#2 Actualites alaune Interview

Pr Nicolas Berland – « L’excès comme le défaut de contrôle de gestion nuit à l’entreprise »

Les entreprises font actuellement appel à davantage de contrôleurs de gestion. Partout dans le monde comme à Madagascar, les contrôleurs de gestion sont très recherchés. C’est d’eux que dépend la santé même de l’entreprise, la survie, le dynamisme ou le déclin de celle-ci. Malheureusement, l’exemple en France montre le peu d’intérêt que les jeunes éprouvent pour le métier de contrôleur de gestion. Le Professeur Nicolas Berland livre en exclusivité sa perception de l’activité même de contrôle de gestion en pénurie d’adeptes. Il voyage à travers le monde en Chine comme au Liban et est passé à Madagascar pour trois jours de conférence sur « Le contrôle de gestion dans un contexte de digitalisation » à des étudiants et des professionnels à l’Institut National des Sciences Comptables et de l’Administration d’Entreprises.

 

De quelles nouveautés êtes-vous porteur à l’occasion de votre séjour à Madagascar ?

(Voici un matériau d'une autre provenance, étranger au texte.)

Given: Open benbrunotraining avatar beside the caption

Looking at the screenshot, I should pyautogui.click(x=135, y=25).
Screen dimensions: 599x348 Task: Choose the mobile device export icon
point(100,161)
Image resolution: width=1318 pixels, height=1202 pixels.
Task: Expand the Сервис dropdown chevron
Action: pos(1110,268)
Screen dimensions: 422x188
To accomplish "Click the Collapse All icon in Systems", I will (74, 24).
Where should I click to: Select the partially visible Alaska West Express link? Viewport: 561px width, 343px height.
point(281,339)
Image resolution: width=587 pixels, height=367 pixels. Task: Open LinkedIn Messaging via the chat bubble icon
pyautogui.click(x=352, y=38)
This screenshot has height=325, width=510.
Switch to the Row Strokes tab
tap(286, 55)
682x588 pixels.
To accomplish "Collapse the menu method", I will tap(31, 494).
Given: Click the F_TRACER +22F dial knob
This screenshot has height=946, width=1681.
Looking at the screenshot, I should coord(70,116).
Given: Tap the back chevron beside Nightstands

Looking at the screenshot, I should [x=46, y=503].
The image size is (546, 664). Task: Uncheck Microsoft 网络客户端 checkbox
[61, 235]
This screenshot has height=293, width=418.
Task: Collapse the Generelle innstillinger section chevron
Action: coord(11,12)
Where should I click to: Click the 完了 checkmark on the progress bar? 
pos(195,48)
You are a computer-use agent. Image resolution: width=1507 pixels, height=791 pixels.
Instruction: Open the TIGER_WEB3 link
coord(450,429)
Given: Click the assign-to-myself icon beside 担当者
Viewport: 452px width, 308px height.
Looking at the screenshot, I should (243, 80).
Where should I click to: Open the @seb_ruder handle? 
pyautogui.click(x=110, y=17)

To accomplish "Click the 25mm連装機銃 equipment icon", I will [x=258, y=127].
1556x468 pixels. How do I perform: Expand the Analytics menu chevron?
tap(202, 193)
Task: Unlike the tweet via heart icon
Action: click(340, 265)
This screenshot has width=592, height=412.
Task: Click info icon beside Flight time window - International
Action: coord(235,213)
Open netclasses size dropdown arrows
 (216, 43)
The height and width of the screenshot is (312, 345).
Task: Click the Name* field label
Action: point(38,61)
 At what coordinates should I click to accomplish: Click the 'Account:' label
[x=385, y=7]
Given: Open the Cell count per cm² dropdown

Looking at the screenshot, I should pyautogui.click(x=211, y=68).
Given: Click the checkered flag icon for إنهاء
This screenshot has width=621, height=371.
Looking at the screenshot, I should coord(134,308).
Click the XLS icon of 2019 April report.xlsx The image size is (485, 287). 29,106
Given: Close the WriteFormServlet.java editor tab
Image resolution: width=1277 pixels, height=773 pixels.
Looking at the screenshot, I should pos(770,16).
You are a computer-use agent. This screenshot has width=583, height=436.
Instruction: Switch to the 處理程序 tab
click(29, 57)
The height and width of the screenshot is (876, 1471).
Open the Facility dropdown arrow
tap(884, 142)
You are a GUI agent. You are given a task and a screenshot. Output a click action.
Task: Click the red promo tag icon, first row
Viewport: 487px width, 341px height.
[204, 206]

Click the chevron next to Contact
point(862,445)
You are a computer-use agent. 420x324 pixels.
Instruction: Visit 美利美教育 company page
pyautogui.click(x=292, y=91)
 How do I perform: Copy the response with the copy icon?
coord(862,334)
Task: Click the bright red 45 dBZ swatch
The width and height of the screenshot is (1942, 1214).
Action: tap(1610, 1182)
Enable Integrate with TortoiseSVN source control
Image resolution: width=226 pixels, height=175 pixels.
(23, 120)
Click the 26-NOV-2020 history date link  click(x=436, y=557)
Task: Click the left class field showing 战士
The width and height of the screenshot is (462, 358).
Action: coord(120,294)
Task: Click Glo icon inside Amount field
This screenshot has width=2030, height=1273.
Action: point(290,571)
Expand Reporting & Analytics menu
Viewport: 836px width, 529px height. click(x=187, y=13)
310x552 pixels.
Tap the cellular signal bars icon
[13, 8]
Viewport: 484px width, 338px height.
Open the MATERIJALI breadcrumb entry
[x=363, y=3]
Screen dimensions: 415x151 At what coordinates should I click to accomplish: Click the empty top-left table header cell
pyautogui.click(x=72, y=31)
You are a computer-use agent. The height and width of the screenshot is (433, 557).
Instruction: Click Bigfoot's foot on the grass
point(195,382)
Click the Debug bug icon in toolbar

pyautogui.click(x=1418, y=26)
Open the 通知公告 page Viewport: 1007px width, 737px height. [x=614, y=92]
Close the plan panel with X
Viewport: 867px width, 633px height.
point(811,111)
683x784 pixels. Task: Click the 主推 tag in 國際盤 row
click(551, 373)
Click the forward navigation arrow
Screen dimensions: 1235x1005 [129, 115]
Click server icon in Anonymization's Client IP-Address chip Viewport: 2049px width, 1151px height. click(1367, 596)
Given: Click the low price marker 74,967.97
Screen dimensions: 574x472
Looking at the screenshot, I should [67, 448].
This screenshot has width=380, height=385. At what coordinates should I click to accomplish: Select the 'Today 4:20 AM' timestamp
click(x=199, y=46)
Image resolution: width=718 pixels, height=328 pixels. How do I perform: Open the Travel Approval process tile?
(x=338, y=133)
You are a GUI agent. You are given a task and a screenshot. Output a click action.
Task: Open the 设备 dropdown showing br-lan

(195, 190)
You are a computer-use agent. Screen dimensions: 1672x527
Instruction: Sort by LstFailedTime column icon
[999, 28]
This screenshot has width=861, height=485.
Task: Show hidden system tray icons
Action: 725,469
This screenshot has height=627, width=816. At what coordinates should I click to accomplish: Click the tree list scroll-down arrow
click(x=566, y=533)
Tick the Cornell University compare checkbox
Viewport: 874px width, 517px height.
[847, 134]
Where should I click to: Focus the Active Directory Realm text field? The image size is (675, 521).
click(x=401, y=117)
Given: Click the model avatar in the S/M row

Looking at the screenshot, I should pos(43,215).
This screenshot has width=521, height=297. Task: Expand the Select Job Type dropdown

Il s’agit, pour moi, d’un bref retour car j’ai déjà enseigné dans la Grande-île il y a onze ans en tant qu’enseignant missionnaire. C’est, d’ailleurs, dans le cadre d’une mission que mon passage à Madagascar s’effectue, étant enseignant à l’Université Paris Dauphine depuis 2007. En vingt-cinq ans d’activités dans l’enseignement supérieur français, je mémorise la réceptivité exemplaire et la capacité d’assimilation rapide de l’auditoire malgache. Mon dernier passage ici, il y a onze ans, me rappelle ce trait remarquable et par rapport à ce que j’ai vu il y a une décennie, le milieu des entreprises a beaucoup évolué. La formation y contribue et une génération de managers bien formés au fil du temps fait déjà ses preuves.

Par quels termes allezvous qualifier la situation actuelle du paysage des entreprises malgaches ?

La croissance est là. Une augmentation en nombre des firmes internationales et nationales est perceptible. Il s’agit de la normalité pour une économie comme Madagascar. Cette évolution démontre une compétitivité et un alignement des entreprises malgache au rang des entreprises à l’extérieur de la Grande-île dans la satisfaction progressive des besoins. On dénote l’aptitude locale à fournir des biens et services accessibles dans les autres économies. L’innovation technologique justifie la célérité du développement des entreprises.

Que voulez vous signifier en précisant la contribution de la technologie dans la croissance des entreprises ?

Avec le temps, les pratiques évoluent également. Les procédés archaïques cèdent la place aux outils technologiques. Les entreprises qui arrivent à s’imposer sur le marché sont celles qui s’approprient des produits de la technologie pour poursuivre leurs activités. Les managers sont les premiers à devoir se situer par rapport à l’intérêt qu’ils portent sur l’usage de la technologie. Celle-ci, peu importe le secteur de production ou d’activité, doit être mise au service de l’entreprise. Et bien sûr, dans la manipulation des outils technologiques seront affectés des collaborateurs qui en ont la maîtrise.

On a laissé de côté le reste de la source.